> Data in this exercise
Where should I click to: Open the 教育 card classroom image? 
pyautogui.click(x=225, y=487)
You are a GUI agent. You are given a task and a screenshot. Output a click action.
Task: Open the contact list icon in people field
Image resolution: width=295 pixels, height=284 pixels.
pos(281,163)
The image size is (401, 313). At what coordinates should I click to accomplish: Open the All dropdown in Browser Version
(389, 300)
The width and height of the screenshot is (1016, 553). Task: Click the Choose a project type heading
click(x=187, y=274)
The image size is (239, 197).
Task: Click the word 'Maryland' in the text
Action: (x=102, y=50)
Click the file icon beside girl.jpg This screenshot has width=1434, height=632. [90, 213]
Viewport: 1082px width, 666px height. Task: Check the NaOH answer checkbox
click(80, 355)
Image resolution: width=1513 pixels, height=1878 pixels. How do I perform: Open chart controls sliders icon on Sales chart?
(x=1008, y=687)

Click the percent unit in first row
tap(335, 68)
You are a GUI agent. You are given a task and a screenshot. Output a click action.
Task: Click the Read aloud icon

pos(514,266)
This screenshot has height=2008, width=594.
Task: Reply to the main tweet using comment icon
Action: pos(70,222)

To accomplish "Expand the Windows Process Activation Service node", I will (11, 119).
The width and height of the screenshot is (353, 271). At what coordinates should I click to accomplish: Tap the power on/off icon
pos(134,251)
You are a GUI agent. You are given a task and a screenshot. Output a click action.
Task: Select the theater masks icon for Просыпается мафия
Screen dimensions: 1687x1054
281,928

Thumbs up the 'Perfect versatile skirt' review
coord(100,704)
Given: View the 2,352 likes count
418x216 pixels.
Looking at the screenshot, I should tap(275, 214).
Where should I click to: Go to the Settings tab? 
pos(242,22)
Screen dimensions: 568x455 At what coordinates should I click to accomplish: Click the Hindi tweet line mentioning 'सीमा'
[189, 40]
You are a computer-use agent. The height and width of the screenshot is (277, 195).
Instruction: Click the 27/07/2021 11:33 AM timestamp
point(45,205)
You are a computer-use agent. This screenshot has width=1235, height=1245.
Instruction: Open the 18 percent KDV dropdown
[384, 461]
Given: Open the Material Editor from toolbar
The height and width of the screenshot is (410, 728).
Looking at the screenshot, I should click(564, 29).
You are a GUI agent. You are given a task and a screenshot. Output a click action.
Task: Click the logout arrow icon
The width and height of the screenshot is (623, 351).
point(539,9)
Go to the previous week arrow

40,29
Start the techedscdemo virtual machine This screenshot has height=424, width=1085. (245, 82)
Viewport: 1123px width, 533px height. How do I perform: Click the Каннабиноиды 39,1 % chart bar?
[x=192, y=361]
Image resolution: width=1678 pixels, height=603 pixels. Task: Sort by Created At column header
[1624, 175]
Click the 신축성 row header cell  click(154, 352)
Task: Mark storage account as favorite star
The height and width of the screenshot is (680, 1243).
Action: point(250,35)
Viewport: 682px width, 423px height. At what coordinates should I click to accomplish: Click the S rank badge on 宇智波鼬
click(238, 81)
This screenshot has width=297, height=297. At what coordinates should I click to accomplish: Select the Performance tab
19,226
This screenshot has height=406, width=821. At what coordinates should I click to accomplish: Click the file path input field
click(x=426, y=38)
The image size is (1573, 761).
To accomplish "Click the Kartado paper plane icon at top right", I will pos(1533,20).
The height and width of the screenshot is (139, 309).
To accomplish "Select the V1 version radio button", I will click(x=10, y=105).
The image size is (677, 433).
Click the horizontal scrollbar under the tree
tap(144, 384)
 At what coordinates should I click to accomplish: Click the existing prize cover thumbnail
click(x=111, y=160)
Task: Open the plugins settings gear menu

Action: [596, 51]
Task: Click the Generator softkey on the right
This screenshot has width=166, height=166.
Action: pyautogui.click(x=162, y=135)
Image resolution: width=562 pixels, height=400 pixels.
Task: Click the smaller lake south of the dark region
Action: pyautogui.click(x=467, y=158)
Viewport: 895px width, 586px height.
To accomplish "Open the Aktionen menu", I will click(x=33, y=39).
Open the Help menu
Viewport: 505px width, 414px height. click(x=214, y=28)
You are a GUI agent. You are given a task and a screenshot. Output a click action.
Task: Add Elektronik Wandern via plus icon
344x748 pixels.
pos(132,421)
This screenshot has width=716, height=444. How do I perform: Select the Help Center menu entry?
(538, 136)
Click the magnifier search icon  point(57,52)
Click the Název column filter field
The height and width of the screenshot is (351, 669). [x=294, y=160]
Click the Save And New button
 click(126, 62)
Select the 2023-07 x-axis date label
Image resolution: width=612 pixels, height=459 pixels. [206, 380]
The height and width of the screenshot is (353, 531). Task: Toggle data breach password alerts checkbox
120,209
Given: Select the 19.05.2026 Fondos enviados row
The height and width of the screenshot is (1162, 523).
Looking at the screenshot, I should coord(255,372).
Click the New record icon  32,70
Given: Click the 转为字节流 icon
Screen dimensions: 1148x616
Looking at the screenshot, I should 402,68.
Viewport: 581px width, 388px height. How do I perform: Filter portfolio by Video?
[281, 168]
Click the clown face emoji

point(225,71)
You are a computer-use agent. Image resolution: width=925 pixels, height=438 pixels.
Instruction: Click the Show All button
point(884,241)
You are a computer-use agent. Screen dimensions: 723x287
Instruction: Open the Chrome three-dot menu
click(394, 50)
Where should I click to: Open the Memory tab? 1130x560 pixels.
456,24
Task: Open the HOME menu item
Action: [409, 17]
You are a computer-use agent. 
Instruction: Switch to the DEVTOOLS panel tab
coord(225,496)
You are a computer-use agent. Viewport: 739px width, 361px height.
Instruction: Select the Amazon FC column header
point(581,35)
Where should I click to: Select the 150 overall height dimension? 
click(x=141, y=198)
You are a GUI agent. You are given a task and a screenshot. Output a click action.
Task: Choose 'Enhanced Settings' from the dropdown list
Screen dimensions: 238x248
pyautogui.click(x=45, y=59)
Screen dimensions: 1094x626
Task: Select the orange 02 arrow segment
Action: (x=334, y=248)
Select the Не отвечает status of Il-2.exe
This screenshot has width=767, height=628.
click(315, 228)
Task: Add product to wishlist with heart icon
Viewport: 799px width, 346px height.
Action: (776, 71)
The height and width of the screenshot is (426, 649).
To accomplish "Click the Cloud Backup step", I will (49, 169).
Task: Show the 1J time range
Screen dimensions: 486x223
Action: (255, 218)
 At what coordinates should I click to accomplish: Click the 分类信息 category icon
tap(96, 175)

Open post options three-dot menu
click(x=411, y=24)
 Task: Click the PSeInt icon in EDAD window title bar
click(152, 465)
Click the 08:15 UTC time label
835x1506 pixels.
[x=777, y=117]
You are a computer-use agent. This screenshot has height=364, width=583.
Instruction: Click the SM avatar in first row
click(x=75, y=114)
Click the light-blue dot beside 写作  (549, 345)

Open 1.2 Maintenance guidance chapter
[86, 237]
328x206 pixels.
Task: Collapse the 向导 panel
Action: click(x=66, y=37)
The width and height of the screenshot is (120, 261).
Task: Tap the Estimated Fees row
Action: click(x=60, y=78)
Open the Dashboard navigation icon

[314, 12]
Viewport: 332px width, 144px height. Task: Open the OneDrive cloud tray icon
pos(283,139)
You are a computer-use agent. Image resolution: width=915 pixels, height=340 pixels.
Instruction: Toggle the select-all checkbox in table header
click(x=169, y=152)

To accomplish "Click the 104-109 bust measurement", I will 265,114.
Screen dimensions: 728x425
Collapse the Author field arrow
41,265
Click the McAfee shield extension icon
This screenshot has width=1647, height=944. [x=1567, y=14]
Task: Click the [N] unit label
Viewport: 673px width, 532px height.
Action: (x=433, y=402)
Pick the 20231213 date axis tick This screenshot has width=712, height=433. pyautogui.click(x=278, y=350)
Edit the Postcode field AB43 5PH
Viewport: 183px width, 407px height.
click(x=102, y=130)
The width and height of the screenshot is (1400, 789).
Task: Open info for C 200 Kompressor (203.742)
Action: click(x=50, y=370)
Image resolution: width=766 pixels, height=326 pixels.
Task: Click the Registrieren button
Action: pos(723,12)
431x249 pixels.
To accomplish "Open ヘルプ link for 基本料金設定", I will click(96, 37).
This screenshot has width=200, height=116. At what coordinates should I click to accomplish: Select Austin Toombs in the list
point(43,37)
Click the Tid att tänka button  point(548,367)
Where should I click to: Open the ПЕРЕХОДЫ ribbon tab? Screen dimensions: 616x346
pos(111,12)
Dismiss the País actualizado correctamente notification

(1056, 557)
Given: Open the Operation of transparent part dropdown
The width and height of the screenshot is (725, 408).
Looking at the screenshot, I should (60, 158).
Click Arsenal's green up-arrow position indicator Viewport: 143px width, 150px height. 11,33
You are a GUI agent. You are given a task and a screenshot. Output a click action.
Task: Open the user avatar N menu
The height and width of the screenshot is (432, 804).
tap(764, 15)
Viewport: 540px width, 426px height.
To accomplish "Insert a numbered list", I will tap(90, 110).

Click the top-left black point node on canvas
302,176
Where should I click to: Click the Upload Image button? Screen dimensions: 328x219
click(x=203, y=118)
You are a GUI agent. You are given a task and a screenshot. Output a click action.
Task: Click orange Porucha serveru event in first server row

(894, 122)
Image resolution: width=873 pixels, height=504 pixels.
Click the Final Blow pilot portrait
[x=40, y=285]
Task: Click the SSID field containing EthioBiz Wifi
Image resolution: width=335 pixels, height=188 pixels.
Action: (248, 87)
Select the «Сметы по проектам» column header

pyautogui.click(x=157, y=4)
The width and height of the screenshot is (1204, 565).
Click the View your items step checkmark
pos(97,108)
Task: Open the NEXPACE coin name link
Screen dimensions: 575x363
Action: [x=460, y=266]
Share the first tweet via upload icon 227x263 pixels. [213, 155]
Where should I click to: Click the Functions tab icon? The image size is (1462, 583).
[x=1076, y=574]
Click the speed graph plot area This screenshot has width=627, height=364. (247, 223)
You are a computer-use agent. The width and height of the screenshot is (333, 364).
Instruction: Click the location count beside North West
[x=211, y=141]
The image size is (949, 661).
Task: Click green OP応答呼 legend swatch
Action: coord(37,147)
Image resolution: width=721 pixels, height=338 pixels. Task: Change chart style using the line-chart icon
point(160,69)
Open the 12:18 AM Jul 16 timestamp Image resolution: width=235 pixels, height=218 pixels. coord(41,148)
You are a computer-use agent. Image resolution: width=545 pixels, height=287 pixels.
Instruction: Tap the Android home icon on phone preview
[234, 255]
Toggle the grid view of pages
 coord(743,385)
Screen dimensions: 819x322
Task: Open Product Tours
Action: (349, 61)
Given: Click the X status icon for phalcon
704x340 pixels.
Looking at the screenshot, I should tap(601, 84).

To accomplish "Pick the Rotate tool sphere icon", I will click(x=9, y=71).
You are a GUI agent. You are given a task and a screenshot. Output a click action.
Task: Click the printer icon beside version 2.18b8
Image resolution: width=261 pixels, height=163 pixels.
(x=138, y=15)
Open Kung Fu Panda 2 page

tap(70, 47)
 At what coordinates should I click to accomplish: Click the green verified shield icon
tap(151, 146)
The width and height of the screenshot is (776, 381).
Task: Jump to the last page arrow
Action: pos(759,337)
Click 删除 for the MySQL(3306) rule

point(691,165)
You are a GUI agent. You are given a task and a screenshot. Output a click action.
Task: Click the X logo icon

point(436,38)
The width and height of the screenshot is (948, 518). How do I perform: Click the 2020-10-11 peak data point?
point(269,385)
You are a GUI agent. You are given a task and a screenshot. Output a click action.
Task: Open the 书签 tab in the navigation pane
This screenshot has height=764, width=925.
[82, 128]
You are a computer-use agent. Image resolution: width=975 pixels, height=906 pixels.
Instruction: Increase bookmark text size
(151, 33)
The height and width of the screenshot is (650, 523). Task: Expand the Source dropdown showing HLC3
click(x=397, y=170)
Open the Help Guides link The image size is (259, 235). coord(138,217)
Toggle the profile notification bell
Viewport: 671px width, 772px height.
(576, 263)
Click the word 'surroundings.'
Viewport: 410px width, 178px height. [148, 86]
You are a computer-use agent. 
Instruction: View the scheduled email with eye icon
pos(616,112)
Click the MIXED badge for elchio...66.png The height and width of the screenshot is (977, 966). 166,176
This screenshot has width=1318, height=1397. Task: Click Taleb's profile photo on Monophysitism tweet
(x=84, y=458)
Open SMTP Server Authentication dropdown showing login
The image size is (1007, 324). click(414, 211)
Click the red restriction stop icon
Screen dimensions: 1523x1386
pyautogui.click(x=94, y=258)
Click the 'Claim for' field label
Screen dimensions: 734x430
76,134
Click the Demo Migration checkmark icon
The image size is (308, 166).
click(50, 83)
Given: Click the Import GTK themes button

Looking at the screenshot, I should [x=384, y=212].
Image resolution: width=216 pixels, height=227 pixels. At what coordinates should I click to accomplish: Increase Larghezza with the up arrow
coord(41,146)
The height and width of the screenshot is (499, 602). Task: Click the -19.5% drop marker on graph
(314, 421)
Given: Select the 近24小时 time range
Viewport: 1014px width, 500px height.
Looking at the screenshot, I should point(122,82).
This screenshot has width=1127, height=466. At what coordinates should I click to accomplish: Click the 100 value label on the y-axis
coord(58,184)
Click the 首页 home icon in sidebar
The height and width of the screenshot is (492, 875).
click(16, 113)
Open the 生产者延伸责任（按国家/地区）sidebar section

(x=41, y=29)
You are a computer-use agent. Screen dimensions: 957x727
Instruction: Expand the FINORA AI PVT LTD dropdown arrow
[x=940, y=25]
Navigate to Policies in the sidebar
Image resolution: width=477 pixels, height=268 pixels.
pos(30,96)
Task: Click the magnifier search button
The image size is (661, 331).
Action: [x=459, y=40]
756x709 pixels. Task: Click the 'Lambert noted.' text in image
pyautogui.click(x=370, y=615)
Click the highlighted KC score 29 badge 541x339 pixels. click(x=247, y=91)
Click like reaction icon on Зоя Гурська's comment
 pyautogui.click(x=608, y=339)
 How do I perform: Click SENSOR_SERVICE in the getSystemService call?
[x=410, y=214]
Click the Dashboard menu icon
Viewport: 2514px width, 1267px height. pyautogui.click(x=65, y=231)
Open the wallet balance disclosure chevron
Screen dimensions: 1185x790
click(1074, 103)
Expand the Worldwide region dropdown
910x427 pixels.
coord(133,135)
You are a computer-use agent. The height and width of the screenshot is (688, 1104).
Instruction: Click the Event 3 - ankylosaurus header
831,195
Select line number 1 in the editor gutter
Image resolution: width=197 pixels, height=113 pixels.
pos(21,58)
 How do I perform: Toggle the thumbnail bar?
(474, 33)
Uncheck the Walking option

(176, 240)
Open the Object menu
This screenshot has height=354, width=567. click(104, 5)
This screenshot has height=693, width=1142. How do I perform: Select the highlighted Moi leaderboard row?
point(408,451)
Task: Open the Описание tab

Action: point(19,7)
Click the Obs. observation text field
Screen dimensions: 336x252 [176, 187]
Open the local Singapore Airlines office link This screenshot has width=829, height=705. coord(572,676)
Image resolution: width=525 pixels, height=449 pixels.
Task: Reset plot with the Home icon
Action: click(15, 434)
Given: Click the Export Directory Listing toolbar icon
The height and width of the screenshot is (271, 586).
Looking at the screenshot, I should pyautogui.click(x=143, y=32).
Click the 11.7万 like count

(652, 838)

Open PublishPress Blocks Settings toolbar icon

> Requirement
Extract from the listing above the lines between the line containing "431x249 pixels." and the line containing "Click Arsenal's green", keeping both of those lines. Output nothing else.

> Exercise solution
431x249 pixels.
To accomplish "Open ヘルプ link for 基本料金設定", I will click(96, 37).
This screenshot has width=200, height=116. At what coordinates should I click to accomplish: Select Austin Toombs in the list
point(43,37)
Click the Tid att tänka button  point(548,367)
Where should I click to: Open the ПЕРЕХОДЫ ribbon tab? Screen dimensions: 616x346
pos(111,12)
Dismiss the País actualizado correctamente notification

(1056, 557)
Given: Open the Operation of transparent part dropdown
The width and height of the screenshot is (725, 408).
Looking at the screenshot, I should (60, 158).
Click Arsenal's green up-arrow position indicator Viewport: 143px width, 150px height. 11,33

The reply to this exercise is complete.